A second case then occured, that of Anita, and it is perplexing from the personalistic perspective---from the personalistic understanding of the nature of AIDS that people had developed from Manno's case. She is "innocent", which is to say she's nice, ineffectual and modest. She wouldn't have any enemies. Since they think sida is caused by relationships, they say she cannot have sida. Because of this, her father loses faith in modern medicine as a way of providing her with care and takes her to the herbalist. She sickens and eventually dies and people ultimately are convinced that she has sida.

As politics develop and rumors about bad political possibilities circulate, villagers come to think that their village is, for some reason, a target of attacking ill will. Other villages do not have anyone with the disease. So the only way the people have to explain what is happening (something we would ascribe to the idiosyncratic circumstances of who people in the village came into contact with) is that they have enemies. They decide that Anita got it through her husband---they interpret this as "bad blood"---the first paradigm.

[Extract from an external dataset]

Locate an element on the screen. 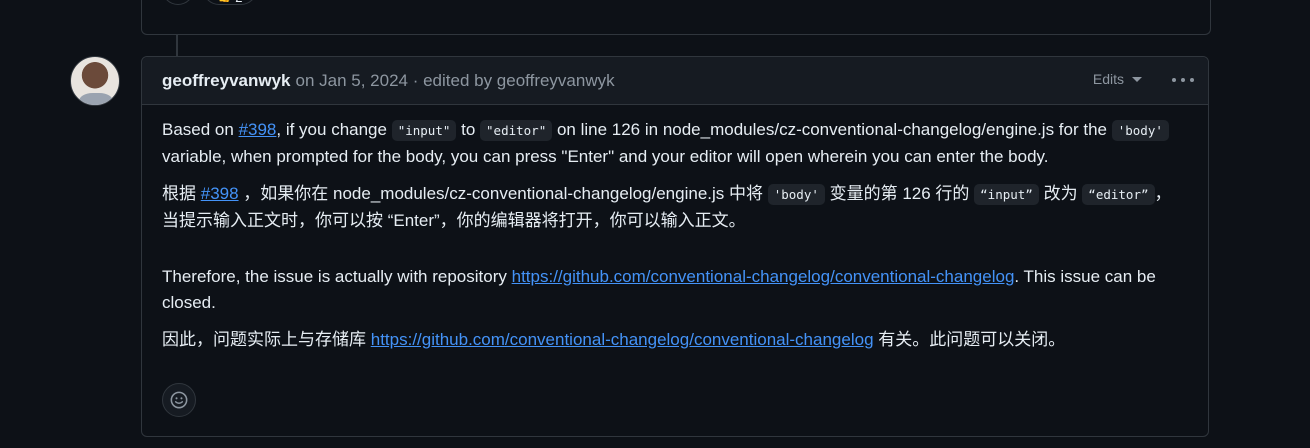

So now they have two theories or paradigms: that it can be sent or that it can be acquired through bad blood (that is, Anita's husband had bad blood and passed it on to her through sex---as they are told AIDS is passed on.)

There is a third case, that of Dieudonne Garcia. He is a poor guy who thinks his sida comes from jealousy. He works with another domestic worker in the city who he thinks is the source, but he is also a poor guy and not the sort of person to inspire jealousy. Where Manno was a big shot, Garcia shows that poor people can get it and send it---not across class lines, suggesting that there is a lack of class solidarity among peasants. The idea with Manno is that since he's a big shot, the hostility was really class hostility.

By 1989, the author Farmer found a stable understanding in the village. In their view, sida is sent. If it is sent, then theories that say sex causes AIDS are irrelevant from the villagers' point of view. Unprotected sex is OK because if it's sent you have to get a healer to reverse the effects of the jealousy or bad feelings that caused your illness.

END OF CASE, BEGIN ANALYSIS

In Haitian culture before AIDS, there was a folk theory that mixed African folk beliefs with Catholicism. One could enlist help from a priest to call forth the dead to afflict another in this tradition. An afflicted person would grow thin and spit blood. That fits the symptoms of TB, so there's overlap. TB could be understood as "simple" or "not simple" (caused by others who will you ill).

AIDS is confusing because it's mixed with this older theory of TB. All things considered, you'd rather have non-simple than simple TB because it can be cured by herbalists.

Let's consider the case of Manno. One important aspect is that the sources of jealousy for him are local---in this framework, one can escape the evil by simply moving away.

The case of Anita is not local. Anita's situation comes from larger causes. A dam had been built flooding the valley of the village. They moved to less productive land on the ridge above. The village could not support itself. Anita's mother died. Anita had to move to the city. In addition, you had the revolution going on and gay Americans moving to Haiti helping to spread the disease. To the villagers, the disease was caused by this dislocation.

Anita knows AIDS was sent to her, and it was---by colonialism and class oppression.